Il a ainsi été question de l’annonce par Matignon du remplacement par l’écotaxe d’un « péage de transit poids lourds » et le retard en implantation de parcs éoliens dans la région à l’occasion des annonces sur la transition énergétique et notamment de la réduction par deux la consommation globale d’ici 50

Le « Péage de transit poids lourds » devrait concerner les camions de plus de 3,5 tonnes, et un total de 4 000 km de routes contre les 15 000 prévus initialement, dont la RN 83  en région Franche-Comté. Un des problèmes posés pour les écologistes par l’ « écotaxe » revu est le montant estimé des recettes pratiquement divisées par deux alors qu’elles devaient permettre des investissements et la modernisation des infrastructures. Éric Alauzet espère comme le Premier ministre l’a annoncé une contribution complémentaire des Sociétés Autoroutières.

 

Transition énergétique

Puis un  reportage a illustré le retard en implantation de parcs éoliens dans la région à l’occasion des annonces sur la transition énergétique et notamment de la réduction par deux la consommation globale d’ici 2050.

Le député veut retenir « l’engagement historique depuis plusieurs décennies des écologistes pour arriver à cette transition énergétique ; il y a eu la révolution industrielle, la révolution informatique et ce qui est devant nous c’est la révolution énergétique cette une chance exceptionnelle pour nos territoires, pour les artisans, les industriels, la recherche et de l’innovation sur le développement des énergies renouvelables, c’est un chantier ouvert ».

« Il y a beaucoup d’expériences avec le vent, le bois, le soleil, l’hydro-marin et cela va être une palette extrêmement étendue de technologie et de chances pour nos territoires ».

« Une des questions cruciales de ce débat que l’on va avoir c’est les modes de financement, il nous faut absolument qu’on arrive à trouver des systèmes de financement qui permettent d’anticiper les  économies que l’on va faire et de les injecter en amont en investissement sans que cela pèse trop lourd sur les familles ni sur les industriels et c’est donc avec les banques des systèmes de garantie bancaire qu’il faut trouver».

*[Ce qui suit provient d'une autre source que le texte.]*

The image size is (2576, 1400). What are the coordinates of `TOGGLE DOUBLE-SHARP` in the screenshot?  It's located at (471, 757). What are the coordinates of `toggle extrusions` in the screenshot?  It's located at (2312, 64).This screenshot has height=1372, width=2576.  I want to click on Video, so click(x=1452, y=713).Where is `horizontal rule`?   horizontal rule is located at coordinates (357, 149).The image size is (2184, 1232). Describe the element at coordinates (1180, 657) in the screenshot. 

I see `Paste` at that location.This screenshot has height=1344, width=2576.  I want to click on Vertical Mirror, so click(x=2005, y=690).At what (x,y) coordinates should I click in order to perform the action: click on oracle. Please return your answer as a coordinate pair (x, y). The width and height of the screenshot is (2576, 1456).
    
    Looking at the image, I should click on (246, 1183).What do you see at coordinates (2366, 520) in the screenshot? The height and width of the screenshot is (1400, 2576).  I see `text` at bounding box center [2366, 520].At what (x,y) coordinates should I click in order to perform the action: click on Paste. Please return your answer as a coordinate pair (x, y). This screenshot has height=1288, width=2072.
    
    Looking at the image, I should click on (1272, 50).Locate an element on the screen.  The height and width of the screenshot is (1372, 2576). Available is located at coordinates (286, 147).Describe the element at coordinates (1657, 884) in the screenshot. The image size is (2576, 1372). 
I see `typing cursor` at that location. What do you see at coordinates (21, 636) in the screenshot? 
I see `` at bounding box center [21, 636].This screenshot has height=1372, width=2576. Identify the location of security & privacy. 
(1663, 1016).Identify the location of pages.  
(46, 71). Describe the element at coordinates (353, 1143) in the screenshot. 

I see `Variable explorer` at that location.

La deuxième partie revenait en zapping sur les sujets de la semaine.

 

Alstom

Eric Alauzet a pu commenter la reprise d’Alstom par Général Electric en rappelant sa réaction de la veille, à savoir à la fois se féliciter « de la création d’un grand groupe énergétique et le chemin parcouru ces cinq dernières semaine avec des alliances et une entrée dans le capital de l’Etat, donc c’est solide mais de l’autre côté le secteur transport qui se trouve un peu isolé et cela reste un problème dans la concurrence internationale ».

 

Finances et économie

Sur le projet de loi de finances rectificative : « C’est l’équilibre qu’il faut trouver, le chemin est étroit , c’est impératif de faire des économies pour rembourser la dette qui s’est accumulée depuis trente ans qui plombe notre économie et à cause de la dette on perd des emplois et de l’autre côté il faut faire attention à ne pas ralentir fortement notre économie comme c’était le cas dans les apys du sud de l’Europe, donc  il faut continuer à injecter de l’argent » et par exemple « les 500 euros qui seront apportés aux contribuables les plus faibles sur leurs cotisations sociales l’année prochaine et cette année les économies d’impôts de 300 à 750 euros. »

« J’ai toujours eu ce discours de faire des économies mais de faire payer la dette à ceux qui ont des créance de dettes avec de gros intérêt à ceux qui font de l’optimisation fiscale dans les grandes entreprises … ma bataille est là c’est de faire payer la dette pas par les plus modestes mais par ceux qui ont le plus d’argent, tout simplement ».

 

Intermittents du spectacle

« Vu les conditions des négociations, vu le travail parlementaire fait pendant des années qui donnent des pistes n’ont pas été du tout prises en compte », pour le parlementaire « le gouvernement ne doit pas agréer la nouvelle convention d’assurance chômage pour les intermittents du spectacle. Il faut remettre tout à plat ».